As Americans go to polling stations on Tuesday, the question arises not only of whether Republican President Donald Trump will win a second four-year term or be defeated by his Democratic rival Joe Biden, but also when the result will be known.

The latest public opinion polls show the race in the battlefield states is close enough to pass the result on to both parties, even if Biden leads Trump in national polls.

Some of these states do not start counting early votes until after polling stations close, and some allow the inclusion of ballot papers that arrive after polling day as long as they are postmarked by November 3rd. If the president’s race depends on the results in these states, America could wait for days.

Experts have warned against reading too much in early returns, which could be skewed by how each state processes votes not cast in person on election day.

Here are a few moments to watch out for on Tuesday and beyond:

NOV. 3

5:00 p.m. ET (2200 GMT) – Edison Research will release preliminary results of its exit polls based on face-to-face interviews with voters on election day, face-to-face interviews at early polling centers before Nov. 3, and telephone interviews with people who voted via email .

The first data relate to the mood and motivation of national and state voters, but not to detailed percentage estimates. Results of voting questions in individual states will be published after the state vote has ended.

Edison will refine and update its national and state exit poll results throughout the night, collecting more voter responses, and adjusting weights to reflect voter turnout.

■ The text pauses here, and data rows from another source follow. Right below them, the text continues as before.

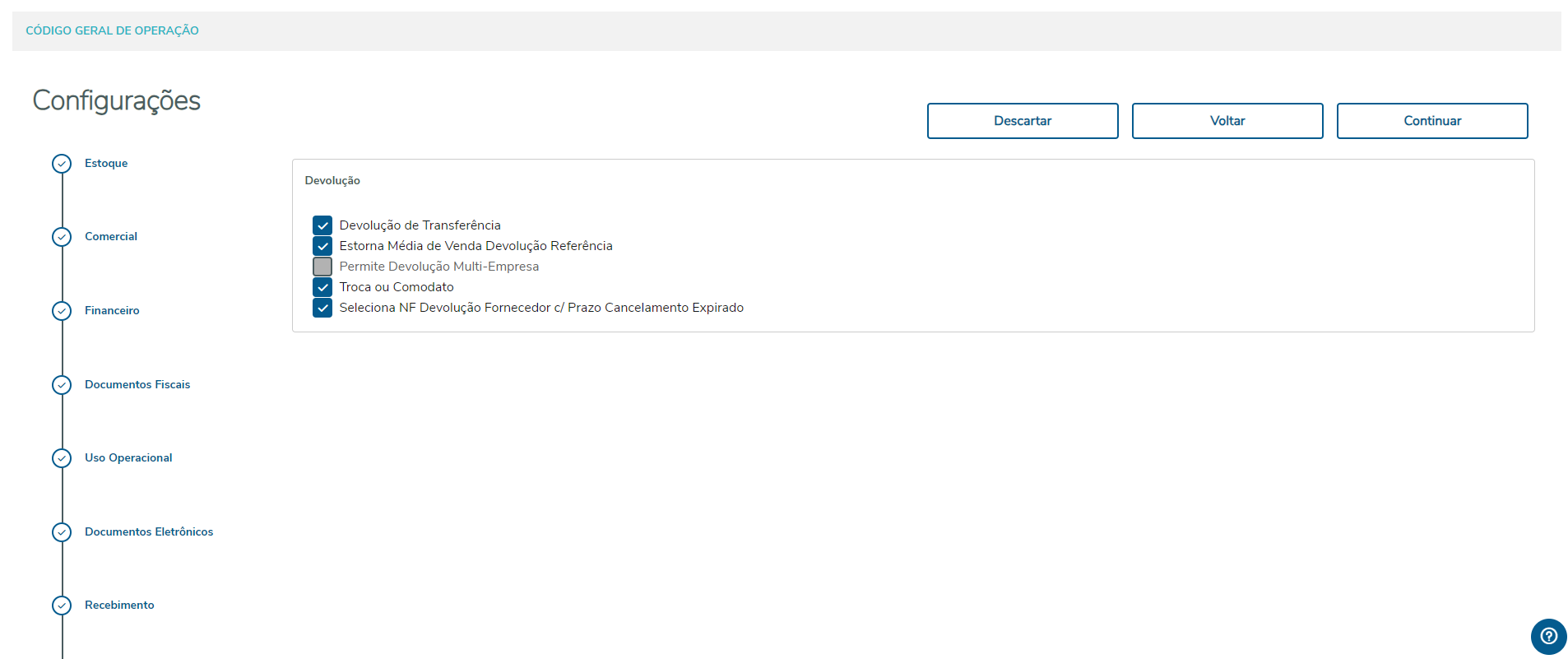
Task: Toggle Estorna Média de Venda Devolução Referência
Action: click(x=322, y=246)
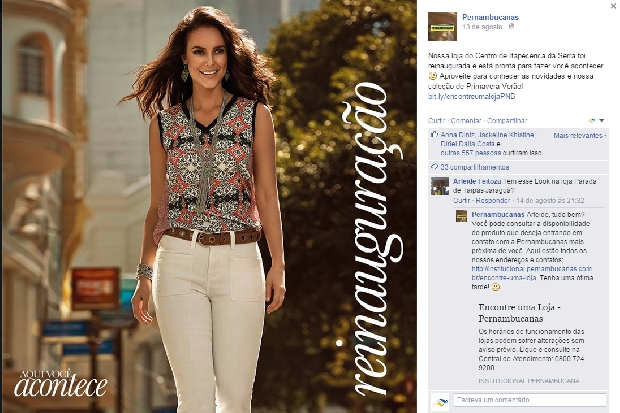Open the 33 compartilhamentos shares link
Viewport: 620px width, 413px height.
[x=474, y=167]
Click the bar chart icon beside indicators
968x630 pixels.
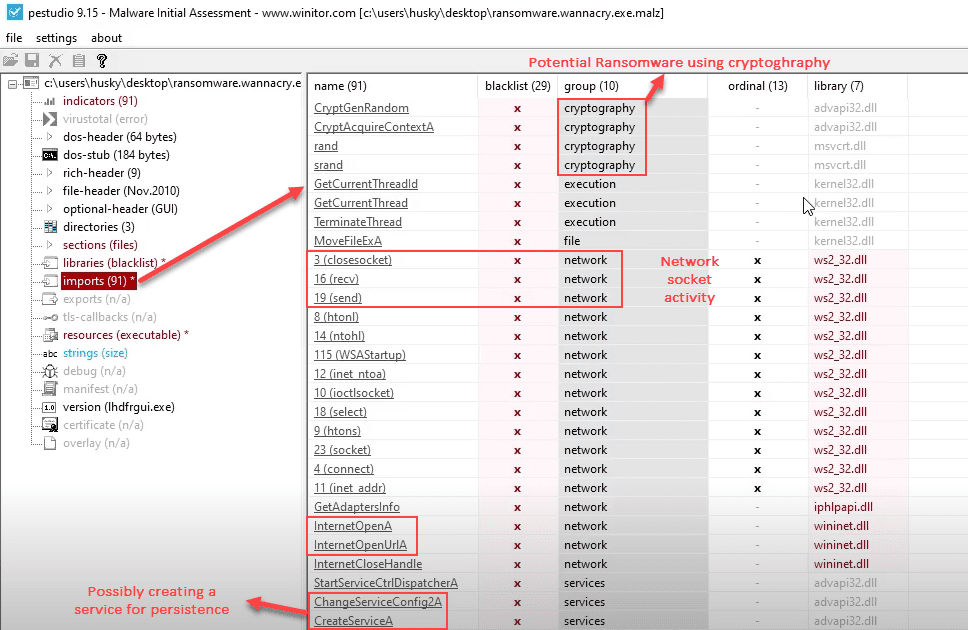[x=49, y=101]
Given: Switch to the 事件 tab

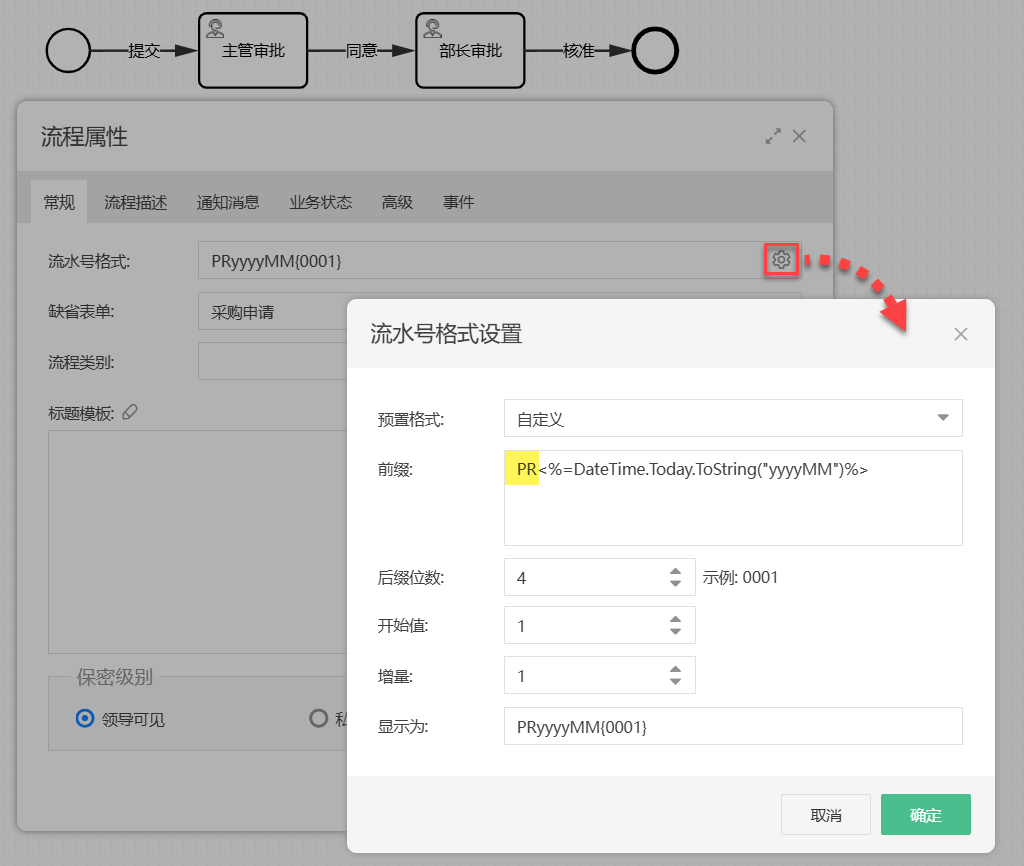Looking at the screenshot, I should 458,202.
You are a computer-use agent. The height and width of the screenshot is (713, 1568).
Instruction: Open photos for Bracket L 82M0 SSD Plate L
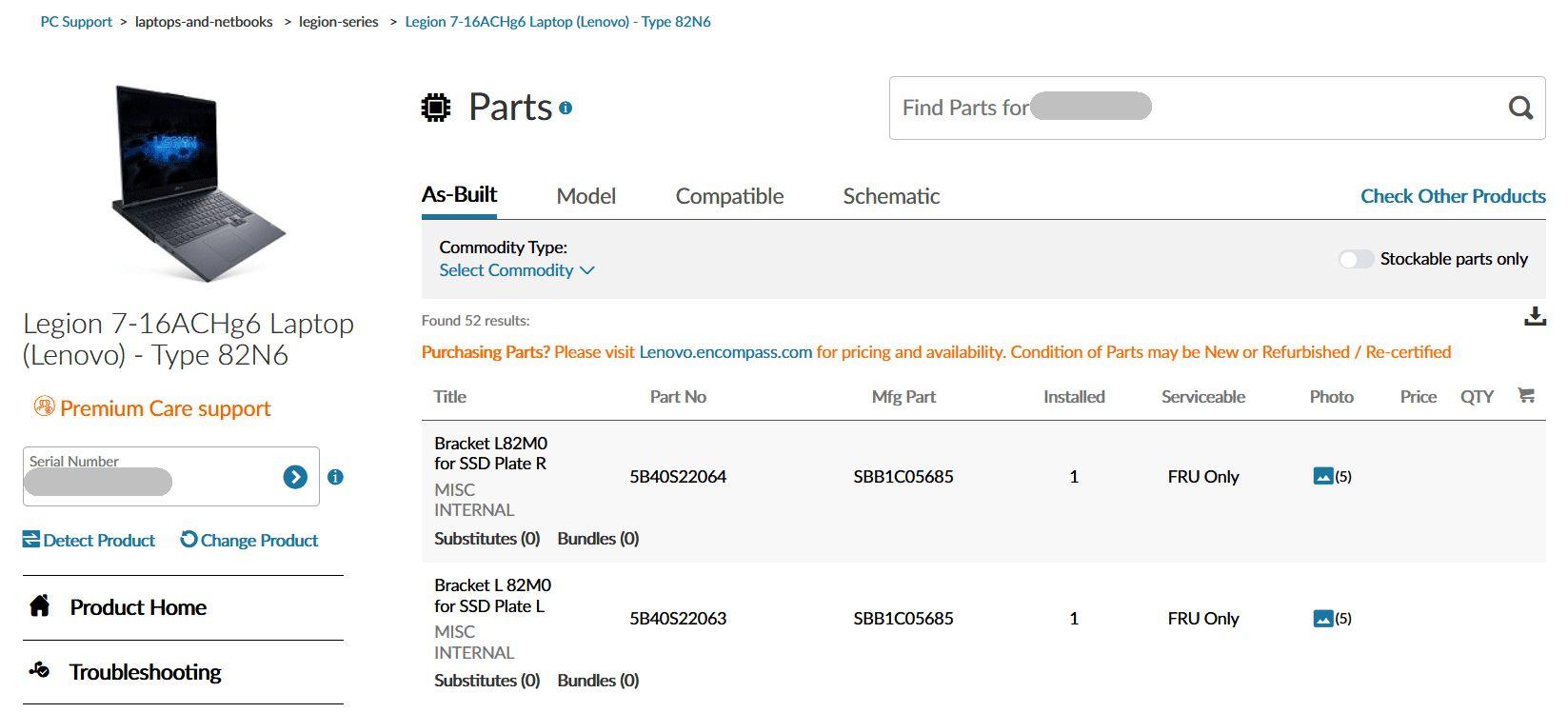[x=1331, y=619]
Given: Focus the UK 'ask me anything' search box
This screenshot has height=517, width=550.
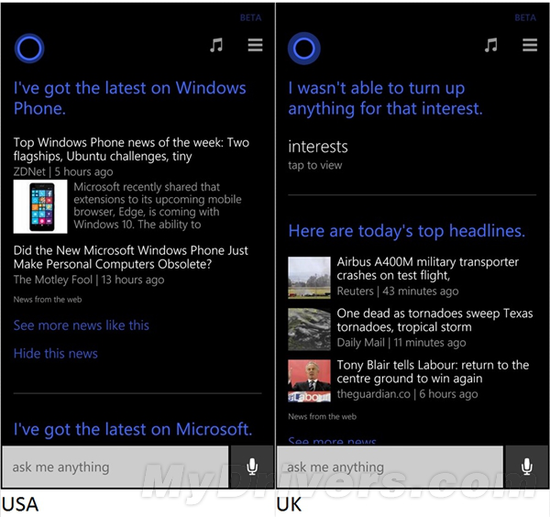Looking at the screenshot, I should (390, 466).
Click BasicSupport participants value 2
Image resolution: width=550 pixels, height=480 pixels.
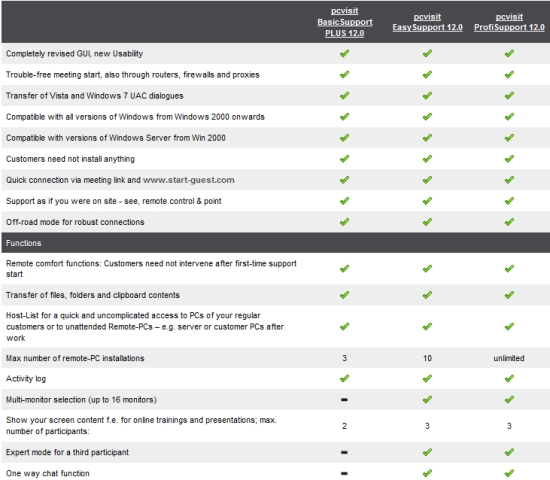(x=344, y=426)
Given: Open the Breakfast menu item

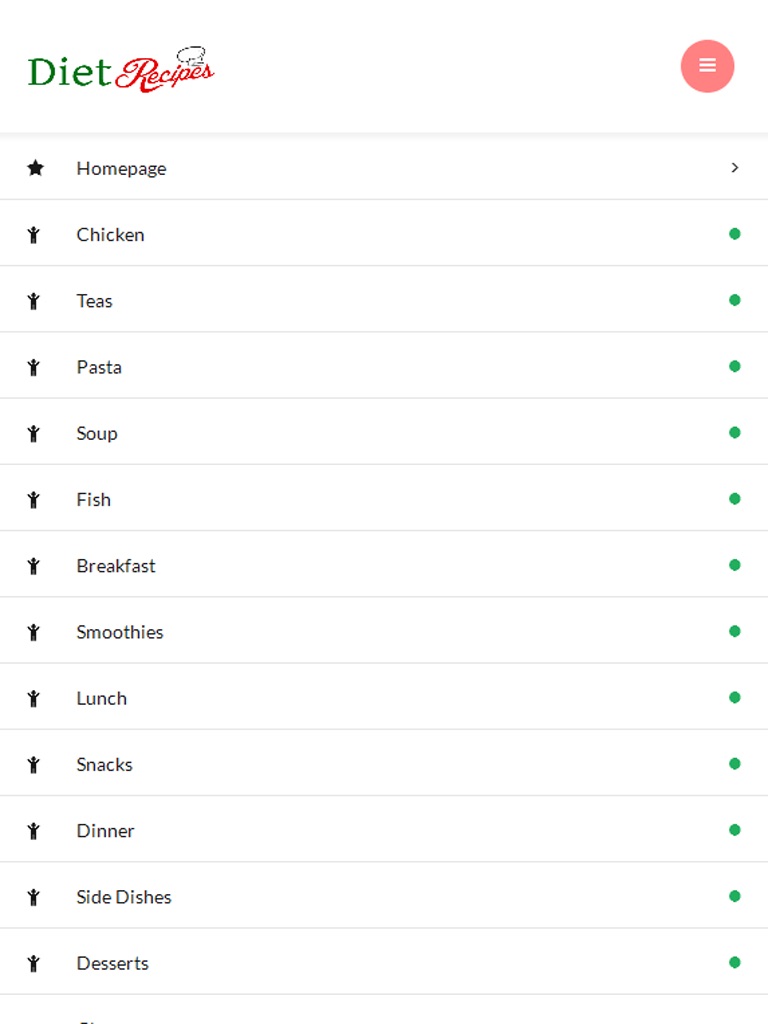Looking at the screenshot, I should (x=116, y=566).
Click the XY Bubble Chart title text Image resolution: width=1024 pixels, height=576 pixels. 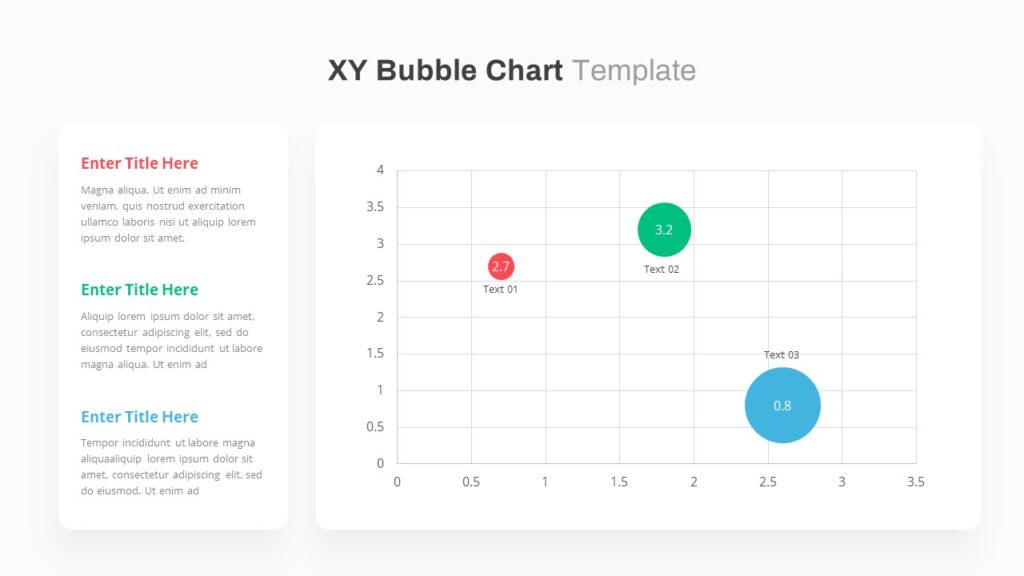point(445,71)
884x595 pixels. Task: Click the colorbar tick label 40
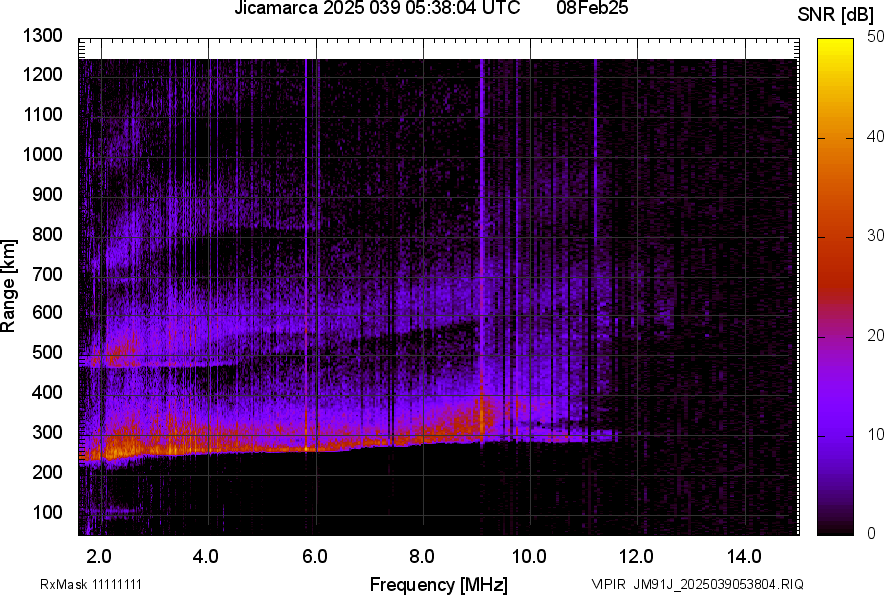coord(876,136)
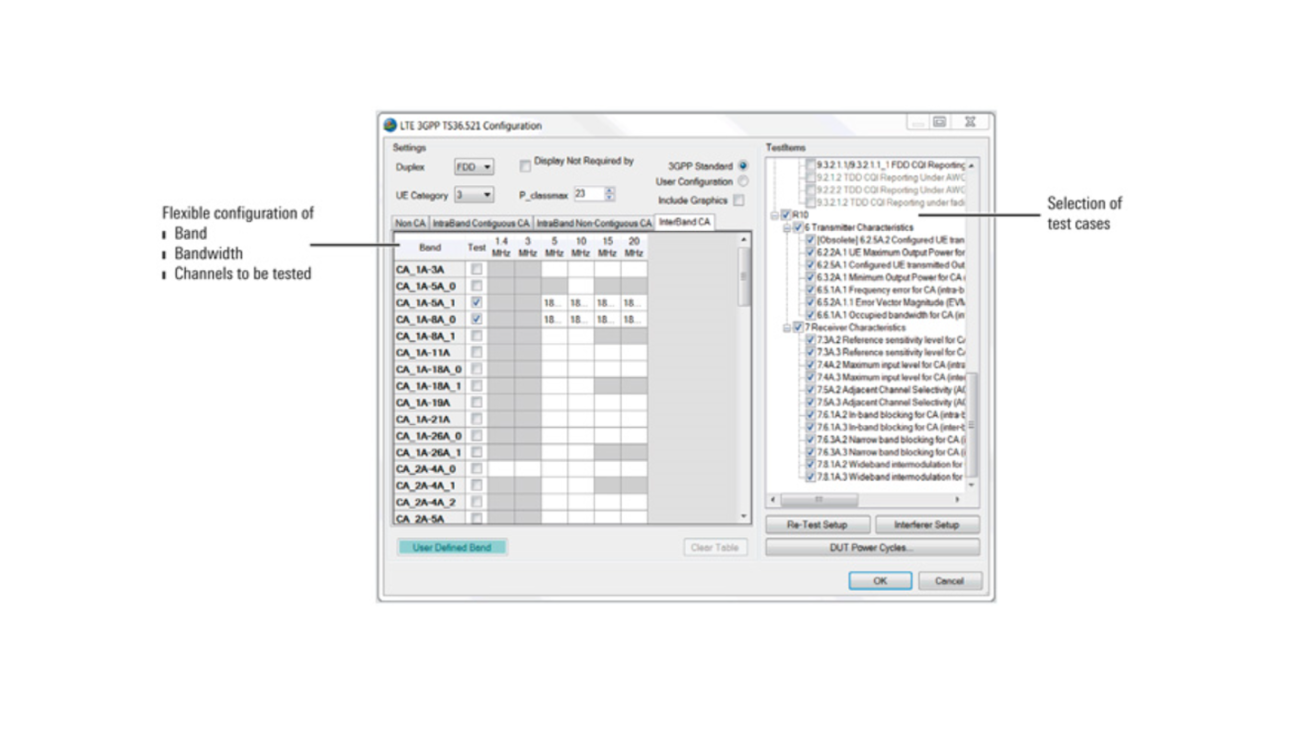Increment P_classmax using the up arrow
This screenshot has height=731, width=1300.
pyautogui.click(x=608, y=191)
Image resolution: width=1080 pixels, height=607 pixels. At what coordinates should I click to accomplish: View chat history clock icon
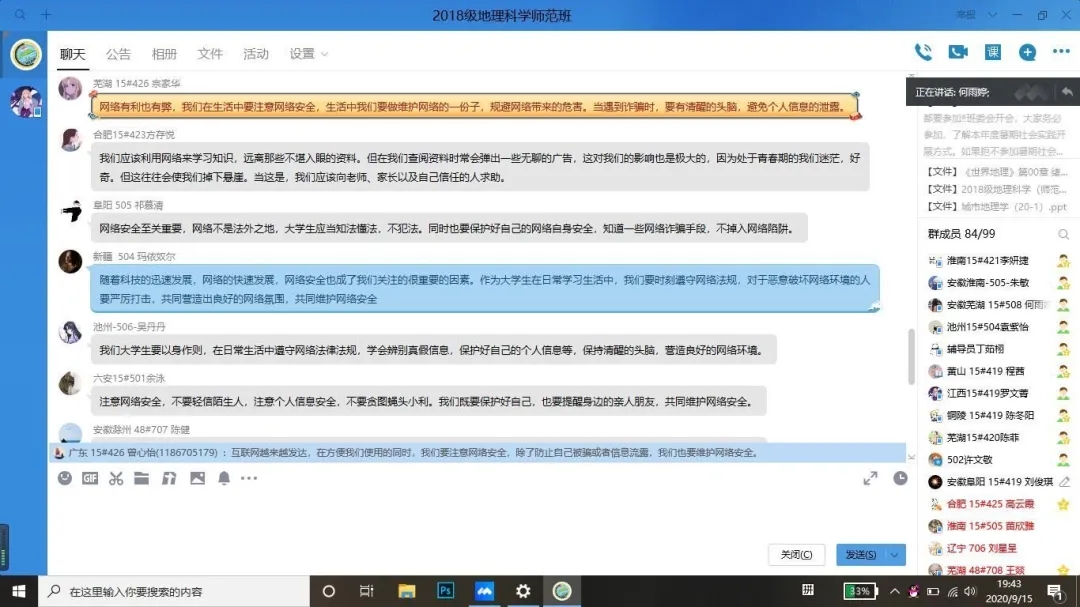coord(900,479)
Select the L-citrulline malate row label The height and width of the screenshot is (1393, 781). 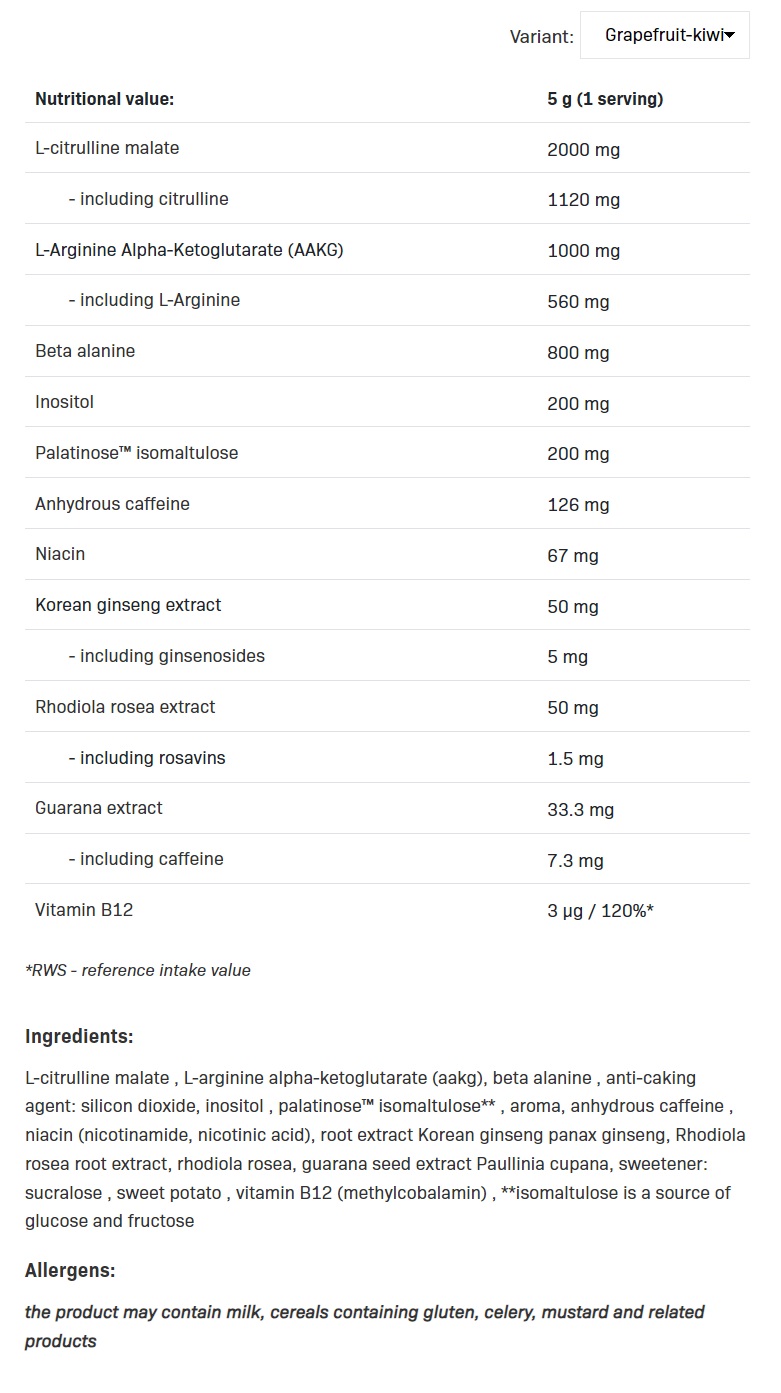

6 p.m. ET (2300 GMT) – Some polling stations in the Republican strongholds of Indiana and Kentucky, the first in the country, are closing.

7:00 p.m. ET (0000 GMT) – Voting ends in Georgia, Indiana, Kentucky, South Carolina, Virginia, and Vermont.

Some Florida polling stations are closing, but many stay open until 8 p.m.

The early results from Florida could favor Biden due to the high volume of early ballot papers that the state began scanning more than three weeks ago. According to opinion polls, more Democrats voted early while more Republicans waited until election day. If there is a “blue mirage” it will fade as more Tuesday personal ballots are counted.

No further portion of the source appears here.